Compare this to the Overworld Theme from the sequel, Super Mario Bros. 2 (1988). The track contains 4.5 distinct instrumentation changes within its more than double runtime. The composer, Koji Kondo has had 5 years to explore and push the limits of the NES audio system. The resulting expansion of sonic palette makes the game locations seem much larger than before. This particular title also begins the exploration of the audio channel as a sample playback system within the Mario Bros. trilogy. Showing up in the Underworld track, channel 5 is used as a playback for a drum sample. This “real” sounding drum furthers the player’s immersion within the created world.

Last in the trilogy comes Super Mario Bros. 3 (1988). Throughout the 47:46 minutes, you hear less of a reliance on changing instrumentations mid song, but instead much heavier use of real sounding drums samples to “worldize” the environments and scenarios. Because of the ability to depend on unique samples rather than instrumentation, the game is then able to focus more on developing musical themes that are unique to environments. 

The evolution of the sonic signature of Super Mario Bros. throughout the trilogy shows how important the balance is between the lyric content of soundtracks and how they physically sound. When experiencing the games first hand, it is almost shocking how much more immersive Super Mario Bros. 3 feels when compared to the 1st one, and instrumentation has a huge impact on that feeling.

TREATING REPETITION CORRECTLY

Hardware limitations within the NES included limited size restrictions for all data. This especially affected music. One way to go about reducing file size of music was to use the concept of looping or repetition. Repetition could have a huge influence on the player’s perception and enjoyment of games. 

For example, take Star Force (1984). Interspersed between some infrequent but extravagant transitional material, there is a single 4 bar loop that is considered the main soundtrack. These 8 seconds of music happens non stop, for practically the entirety of the 56 minutes of full gameplay. While there are brief periods of “boss-type” developments, they are too short and too far in between.
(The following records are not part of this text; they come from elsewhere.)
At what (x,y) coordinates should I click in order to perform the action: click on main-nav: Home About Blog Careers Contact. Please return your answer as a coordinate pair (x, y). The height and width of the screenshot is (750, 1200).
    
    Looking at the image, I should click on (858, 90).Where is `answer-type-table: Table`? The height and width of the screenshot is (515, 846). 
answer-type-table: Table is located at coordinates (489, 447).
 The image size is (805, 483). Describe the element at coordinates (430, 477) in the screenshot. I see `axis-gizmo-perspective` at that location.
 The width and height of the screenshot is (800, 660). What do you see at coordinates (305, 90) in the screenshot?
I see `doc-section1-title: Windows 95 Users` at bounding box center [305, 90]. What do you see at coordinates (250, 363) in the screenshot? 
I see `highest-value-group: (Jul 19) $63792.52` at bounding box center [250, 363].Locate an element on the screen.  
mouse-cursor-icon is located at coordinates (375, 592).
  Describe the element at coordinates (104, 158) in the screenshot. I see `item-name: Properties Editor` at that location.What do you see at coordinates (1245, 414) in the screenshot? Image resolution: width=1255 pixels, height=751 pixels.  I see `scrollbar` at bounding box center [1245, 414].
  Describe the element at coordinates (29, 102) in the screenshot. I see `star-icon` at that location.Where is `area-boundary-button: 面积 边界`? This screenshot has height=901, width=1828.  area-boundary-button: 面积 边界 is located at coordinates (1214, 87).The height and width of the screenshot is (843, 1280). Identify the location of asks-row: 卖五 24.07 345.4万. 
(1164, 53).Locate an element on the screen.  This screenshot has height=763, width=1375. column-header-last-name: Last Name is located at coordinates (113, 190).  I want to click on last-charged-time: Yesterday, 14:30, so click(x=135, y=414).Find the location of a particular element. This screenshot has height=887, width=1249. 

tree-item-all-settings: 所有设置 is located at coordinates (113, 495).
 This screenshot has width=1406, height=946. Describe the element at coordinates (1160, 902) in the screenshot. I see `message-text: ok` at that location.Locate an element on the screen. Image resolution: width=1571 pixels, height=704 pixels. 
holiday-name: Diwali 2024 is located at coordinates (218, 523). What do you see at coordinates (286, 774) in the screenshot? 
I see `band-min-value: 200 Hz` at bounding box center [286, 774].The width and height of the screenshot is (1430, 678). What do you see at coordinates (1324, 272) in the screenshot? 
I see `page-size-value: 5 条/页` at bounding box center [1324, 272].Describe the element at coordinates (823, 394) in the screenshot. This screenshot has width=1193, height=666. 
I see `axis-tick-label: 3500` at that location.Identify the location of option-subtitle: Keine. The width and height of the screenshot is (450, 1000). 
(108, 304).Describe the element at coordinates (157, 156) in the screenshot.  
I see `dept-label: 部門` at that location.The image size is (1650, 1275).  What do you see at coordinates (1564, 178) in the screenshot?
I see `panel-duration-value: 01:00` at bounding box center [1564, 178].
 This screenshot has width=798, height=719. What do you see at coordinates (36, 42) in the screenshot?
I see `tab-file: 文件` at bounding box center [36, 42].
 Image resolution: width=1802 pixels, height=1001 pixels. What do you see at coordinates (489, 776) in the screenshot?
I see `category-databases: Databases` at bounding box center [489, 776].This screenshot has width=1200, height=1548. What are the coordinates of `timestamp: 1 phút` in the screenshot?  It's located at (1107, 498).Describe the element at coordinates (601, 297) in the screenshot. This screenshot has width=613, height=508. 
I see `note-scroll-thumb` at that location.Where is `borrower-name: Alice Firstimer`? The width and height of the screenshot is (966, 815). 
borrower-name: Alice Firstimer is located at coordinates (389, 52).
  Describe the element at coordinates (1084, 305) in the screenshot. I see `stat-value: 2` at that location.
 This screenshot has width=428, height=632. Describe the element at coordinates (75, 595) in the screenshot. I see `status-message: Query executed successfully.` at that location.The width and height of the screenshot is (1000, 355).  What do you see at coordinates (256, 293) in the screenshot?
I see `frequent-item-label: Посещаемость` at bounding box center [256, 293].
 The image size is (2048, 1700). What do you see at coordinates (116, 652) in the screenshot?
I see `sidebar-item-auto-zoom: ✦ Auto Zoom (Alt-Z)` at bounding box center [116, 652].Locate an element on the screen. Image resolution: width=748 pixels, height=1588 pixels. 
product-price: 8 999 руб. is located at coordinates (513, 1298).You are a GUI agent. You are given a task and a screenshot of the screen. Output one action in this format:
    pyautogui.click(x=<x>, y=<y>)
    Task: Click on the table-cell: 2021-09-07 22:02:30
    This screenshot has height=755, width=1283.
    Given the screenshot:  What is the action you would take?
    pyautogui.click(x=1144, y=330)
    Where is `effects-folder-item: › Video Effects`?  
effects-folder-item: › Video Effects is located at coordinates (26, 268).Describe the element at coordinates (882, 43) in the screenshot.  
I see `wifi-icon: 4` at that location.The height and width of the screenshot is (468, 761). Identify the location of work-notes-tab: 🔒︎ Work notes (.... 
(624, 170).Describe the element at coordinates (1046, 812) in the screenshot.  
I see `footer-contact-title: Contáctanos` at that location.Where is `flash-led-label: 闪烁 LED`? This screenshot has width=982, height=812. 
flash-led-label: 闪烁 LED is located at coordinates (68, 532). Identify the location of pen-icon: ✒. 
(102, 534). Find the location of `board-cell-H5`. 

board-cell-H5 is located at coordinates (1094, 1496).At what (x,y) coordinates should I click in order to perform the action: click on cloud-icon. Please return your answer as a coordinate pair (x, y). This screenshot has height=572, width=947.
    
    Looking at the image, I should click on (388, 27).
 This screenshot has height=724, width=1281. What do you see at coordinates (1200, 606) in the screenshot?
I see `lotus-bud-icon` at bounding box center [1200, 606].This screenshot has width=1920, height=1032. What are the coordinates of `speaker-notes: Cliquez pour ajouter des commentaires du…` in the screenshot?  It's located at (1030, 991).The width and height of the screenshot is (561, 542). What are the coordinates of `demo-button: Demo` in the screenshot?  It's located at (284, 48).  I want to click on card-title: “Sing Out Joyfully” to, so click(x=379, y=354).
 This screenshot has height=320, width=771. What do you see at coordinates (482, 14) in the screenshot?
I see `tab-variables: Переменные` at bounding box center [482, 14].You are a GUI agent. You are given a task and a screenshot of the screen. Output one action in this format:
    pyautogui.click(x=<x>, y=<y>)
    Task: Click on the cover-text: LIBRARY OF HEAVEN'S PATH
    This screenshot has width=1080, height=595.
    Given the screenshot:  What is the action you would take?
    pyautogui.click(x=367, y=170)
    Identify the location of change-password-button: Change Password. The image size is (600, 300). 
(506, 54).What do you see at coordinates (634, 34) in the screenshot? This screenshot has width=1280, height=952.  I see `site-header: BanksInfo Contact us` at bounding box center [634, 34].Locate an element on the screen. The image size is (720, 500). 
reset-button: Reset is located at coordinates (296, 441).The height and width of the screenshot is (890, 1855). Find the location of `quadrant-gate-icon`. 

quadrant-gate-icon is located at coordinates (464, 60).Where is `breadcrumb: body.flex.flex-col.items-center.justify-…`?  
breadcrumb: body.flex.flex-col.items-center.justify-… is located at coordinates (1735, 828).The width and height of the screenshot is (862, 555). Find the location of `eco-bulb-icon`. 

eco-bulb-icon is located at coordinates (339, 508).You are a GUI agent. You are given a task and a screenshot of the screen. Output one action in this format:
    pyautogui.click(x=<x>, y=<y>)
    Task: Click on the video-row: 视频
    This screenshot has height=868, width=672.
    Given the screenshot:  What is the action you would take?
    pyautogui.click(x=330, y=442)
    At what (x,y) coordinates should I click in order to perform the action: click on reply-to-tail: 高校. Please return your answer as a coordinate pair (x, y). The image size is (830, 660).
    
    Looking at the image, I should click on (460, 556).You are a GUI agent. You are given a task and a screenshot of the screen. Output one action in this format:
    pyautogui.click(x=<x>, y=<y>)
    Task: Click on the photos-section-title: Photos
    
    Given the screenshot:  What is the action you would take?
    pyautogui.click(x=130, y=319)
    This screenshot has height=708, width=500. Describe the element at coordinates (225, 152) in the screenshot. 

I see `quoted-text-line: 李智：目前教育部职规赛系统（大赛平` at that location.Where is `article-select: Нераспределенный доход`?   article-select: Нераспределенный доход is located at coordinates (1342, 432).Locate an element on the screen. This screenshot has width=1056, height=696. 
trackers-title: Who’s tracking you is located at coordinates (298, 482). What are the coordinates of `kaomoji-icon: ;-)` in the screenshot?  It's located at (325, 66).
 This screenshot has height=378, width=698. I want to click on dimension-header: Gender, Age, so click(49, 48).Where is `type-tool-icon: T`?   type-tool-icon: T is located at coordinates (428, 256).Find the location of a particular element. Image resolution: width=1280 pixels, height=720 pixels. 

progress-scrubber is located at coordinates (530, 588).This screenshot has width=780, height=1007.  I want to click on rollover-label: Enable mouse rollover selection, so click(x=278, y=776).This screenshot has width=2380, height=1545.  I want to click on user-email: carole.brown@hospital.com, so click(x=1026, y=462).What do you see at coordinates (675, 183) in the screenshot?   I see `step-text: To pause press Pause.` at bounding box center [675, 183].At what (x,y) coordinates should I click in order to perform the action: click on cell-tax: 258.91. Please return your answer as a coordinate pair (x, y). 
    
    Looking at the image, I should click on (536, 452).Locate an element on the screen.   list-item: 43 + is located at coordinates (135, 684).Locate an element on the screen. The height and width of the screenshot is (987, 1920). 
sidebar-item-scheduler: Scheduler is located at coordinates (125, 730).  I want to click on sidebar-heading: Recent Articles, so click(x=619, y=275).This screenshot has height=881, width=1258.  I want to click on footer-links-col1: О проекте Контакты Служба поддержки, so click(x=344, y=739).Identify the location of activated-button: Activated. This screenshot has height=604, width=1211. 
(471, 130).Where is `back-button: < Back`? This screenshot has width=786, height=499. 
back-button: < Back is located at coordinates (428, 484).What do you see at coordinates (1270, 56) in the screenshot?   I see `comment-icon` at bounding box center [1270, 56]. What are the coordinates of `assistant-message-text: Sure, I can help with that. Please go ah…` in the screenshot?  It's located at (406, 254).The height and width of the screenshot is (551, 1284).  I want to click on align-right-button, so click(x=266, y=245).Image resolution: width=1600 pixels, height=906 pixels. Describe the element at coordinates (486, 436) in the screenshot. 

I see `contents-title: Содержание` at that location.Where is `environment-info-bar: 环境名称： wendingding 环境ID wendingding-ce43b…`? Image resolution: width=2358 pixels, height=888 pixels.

The immersion factor is broken after the first 5 minutes of the game.

The complete other end of the spectrum is Kirby’s Adventure (1993). Featuring a whopping 29 different tracks spanning just 29.56 minutes, the average song in Kirby’s adventure is around  62 seconds. Within those 62 seconds, each of the tracks follows the lyric lines and repetition standards put forth by classical music theory. We are shown a main theme A, which is followed by a secondary theme B, which is followed by a recap of a slightly altered version of A. This ABA form is easily iterated upon to develop extended themes. Stage Music 5, for example follows an (intro)ABA’CA’’ form. It packs a lot of different ideas into a very tight 1:15 minute space, not to mention the changing instrumentations as well. While normally, such complexity could potentially break immersion because too much effort is required by the player to understand what is happening, we are reminded that Kirby himself is constantly changing forms and gaining new powers. A greater amount of compelling, but shorter tracks gives more items and locations in the game an identity. These two concepts together reinforce the sometimes quite chaotic nature of the game.

When coupled with the changing instrumentation techniques mentioned before, the Kirby’s Adventure soundtrack is an amazing example of the extent that music has the power to shape the entire player experience. The comparisons of Kirby’s adventure (one of the last games to be released), and Mario Bros 1 (one of the first games released) show a substantial evolution in soundtracks over the 10 year period of the NES, and arguably shaped the development of game composition and audio design for future generations.